Having a mobile app that can help you form a differential diagnosis based on vague to specific symptoms is crucial, especially if you're a medical student on a rotation.
Even seasoned physicians may find this kind of app useful if they need to formulate a differential or to make a diagnosis for patients with atypical symptoms.
McGraw-Hill Medical's Diagnosaurus DDx by Unbound Medicine is that kind of app that allows medical students and physicians to quickly access over 1,000 differential diagnoses by organ system, symptom, or disease.
Once an integral part of 5-Minute Clinical Consult (5MCC) app we reviewed on SteadyHealth, Diagnosaurus DDx was eventually turned into stand-alone app for Android and iOS devices, but maintained the same look, and more or less the same functionality as its previous parent app.
You'd notice this once you started the Diagnosaurus DDx app. It requires $4.99 purchase for full version, but you'd be able to choose the free preview that offer limited features, just like the 5MCC app.
The Diagnosaurus DDx app opens to a simple menu, with the same flat design. It features a list of differential diagnoses categorized by Organ system, Symptoms and Diseases.
Tapping on Organ system would open the list of subcategories listed alphabetically, from Breast and Cardiovascular to Urology. You'd notice that this category also features EKG and Lab tests as well.
Opening Symptoms category will give you differentials on common chief complaints, also listed alphabetically, starting with several types of abdominal pain.
Finally, under Diseases you will find a huge list of differentials based on various diseases, from abdominal aortic aneurysm to herpes zoster.
The app's developers advertise that the Diagnosaururus DDx app contains more than 1,000 differential diagnoses (similar as their 5MCC app). I honestly didn't count all diagnoses, but by simply skimming through these lists, I've noticed that some of the entries repeat, such as 'abdominal pain' and 'pain, abdominal', and so on.
Nevertheless, these lists contain almost any clinical situation that you could think of and that's good thing about this app. Also, they are huge, so using Search option was more convenient solution, which fortunately worked well.

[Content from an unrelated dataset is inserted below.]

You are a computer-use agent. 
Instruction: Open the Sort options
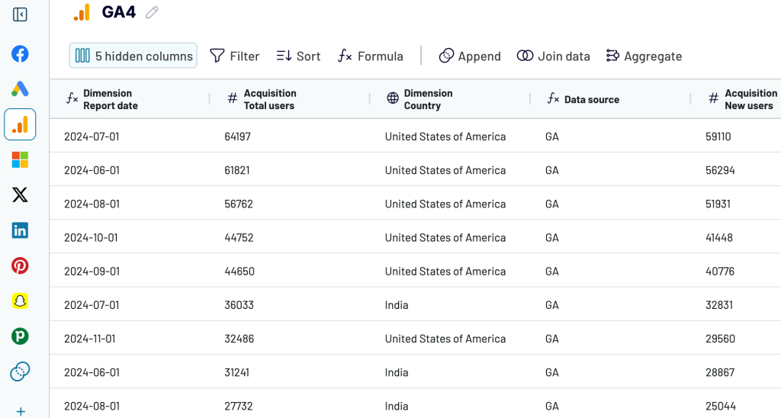click(x=298, y=56)
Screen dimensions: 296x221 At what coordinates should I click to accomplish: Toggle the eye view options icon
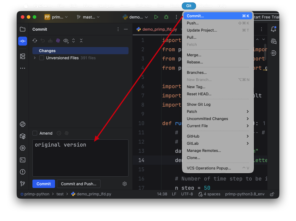66,41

However, if you expect that the Diagnosaurus DDx app is some sort of decision support tool that would help you make diagnosis, prepare to be disappointed. The app doesn't work that way.
Instead of helping you establish diagnosis based on vague or specific symptoms, Diagnosaurus DDx app only helps you "initiate the process" of formulating a differential.
You'll notice that the conditions or symptoms pages don't provide you with too much information. Differentials are listed in a form of bullets that list all potential diagnoses related to the symptom, only giving you a hint what could be wrong with your patient.
You won't get detailed recommendations on additional tests or considerations that may help you formulate the differential diagnosis.
While this approach may work with more experienced and seasoned physicians, who already may guess what's wrong with their patient even without using the app, medical students need more details and better guidance. That's why Diagnosaurus DDx app disqualifies itself from being the relevant learning tool for students on rotation.
Also, this brief format doesn't justify the need of having a stand-alone app. Diagnosaurus DDx app would work better if it remained a part of its parent app, 5MCC, because it share the same design and functionality, and adds nothing new or innovative.
Another problem is the price. I'm not sure that the scant information is worth the money. There's a plenty of other apps that offer more and better information for less money, or some of them even for free.
Also, just like its previous parent app, Diagnosaurus DDx app requires an overhaul, particularly regarding design and functionality. Its developers should add guidance and recommendations on exam, test or treatments, which would be particularly useful to medical students.
That additional information doesn't have to be extensive. It could still remain brief, but should add more steps when formulating the differential diagnosis. You can check SteadyHealth's review of QuickEM app to see what I'm aiming at.
I know that Diagnosaurus DDX app is not meant to be a medical encyclopedia providing an exhaustive information, but rather simple and quick differential reference tool. Still, it requires a lot more effort to earn our recommendation.
Benefit: The app is intended for medical students on rotation, as well as seasoned physicians.